診断のポイント
【1】他の頭頸部癌より若く,平均年齢は50歳台である。
【2】内視鏡検査で上咽頭に腫瘍を確認する。
【3】血液中EBウイルス抗体価が上昇することが多い。
症候の診かた
【1】頸部リンパ節腫脹:最も頻度が高く50~70%の症例で認められる。上頸部のリンパ節が腫脹しやすく,中頸部や後頸部が続く。無痛性の増大傾向のある腫瘤として認識される。
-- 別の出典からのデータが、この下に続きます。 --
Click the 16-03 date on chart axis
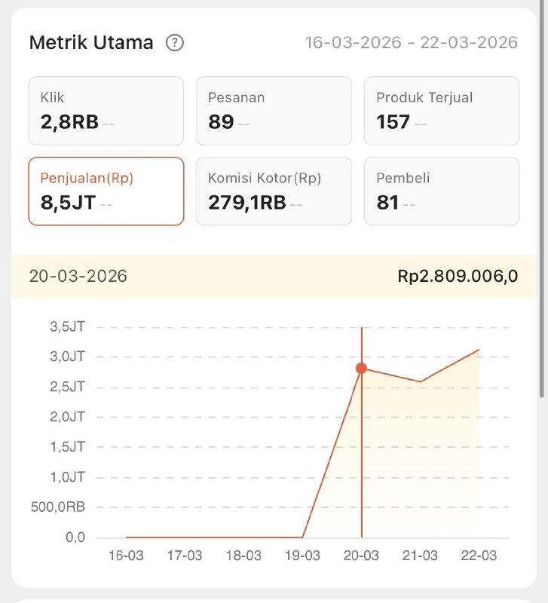The height and width of the screenshot is (603, 548). 126,556
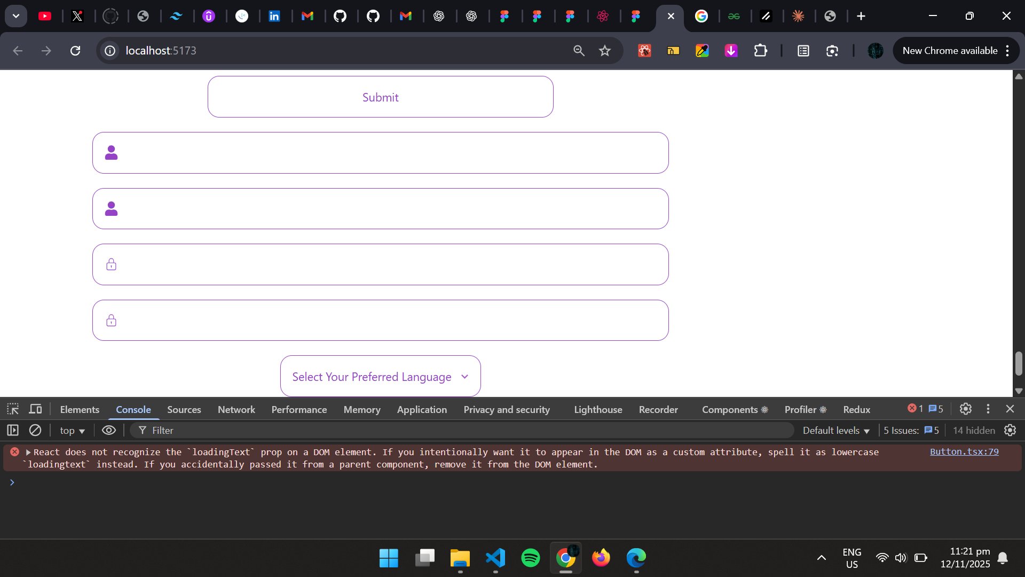Open the top JavaScript context dropdown
The height and width of the screenshot is (577, 1025).
[x=72, y=431]
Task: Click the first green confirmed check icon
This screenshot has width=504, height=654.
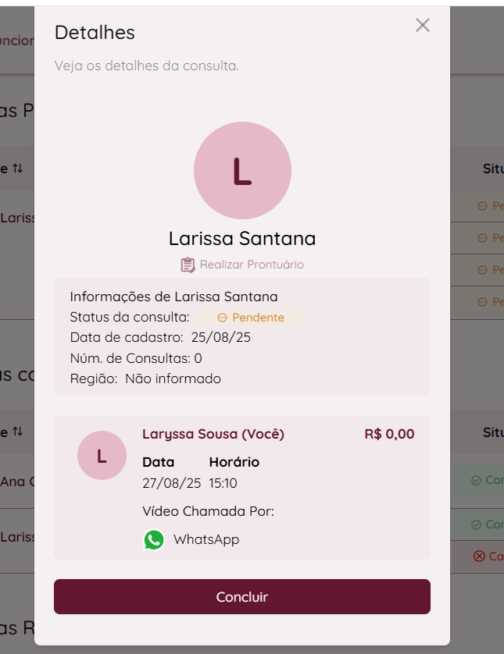Action: (x=476, y=480)
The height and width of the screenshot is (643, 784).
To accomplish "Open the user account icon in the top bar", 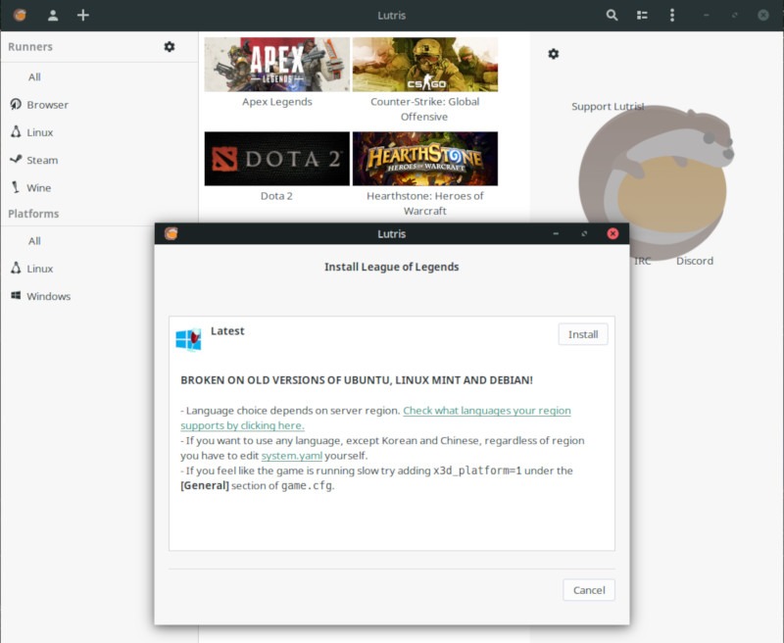I will click(54, 15).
【2】耳症状:約50%の症例で認める。特に一側性の遷延する滲出性中耳炎として聴力低下や耳閉感をきたす。
【3】鼻症状:約30%の症例で認める。鼻閉や血性鼻漏をきたす。
【4】頭痛:頻度は低い(約10%)が重要な症候である。
【5】脳神経:頻度は低い(約10%)が重要な症候である。いずれの脳神経も障害される可能性があるが,最も多いのは外転神経障害による複視であり,三叉神経第二枝・第三枝の障害による頰部または下顎部の感覚障害や下位脳神経障害も代表的である。
検査所見とその読みかた
【1】上咽頭内視鏡検査:上咽頭に腫瘍を認める(図1図)。わずかな粘膜変化のみを呈することもあり注意を要する。
【2】頸部画像検査
❶CT:造影が望ましい。上咽頭に腫瘍を認める。傍咽頭間隙,頭蓋骨,副鼻腔,頭蓋内,下咽頭,眼窩,側頭下窩,咀嚼筋間隙などへの進展,咽頭後リンパ節や頸部リンパ節の腫脹を評価する。
❷MRI:CTと同様に上咽頭の腫瘍の局所浸潤ならびにリンパ節転移について評価する(図2図)。
❸N病期診断にはCTが,T病期診断にはMRIが有用であるとされている。
【3】血液中EBウイルス抗体価:ウイルスカプシド抗原(VCA)に対するIgGの上昇(640倍以上),IgAの上昇(10倍以上),早期抗原(EA)に対するIgGの上昇(10倍以上),IgAの上昇(10倍以上)が補助診断として有用である。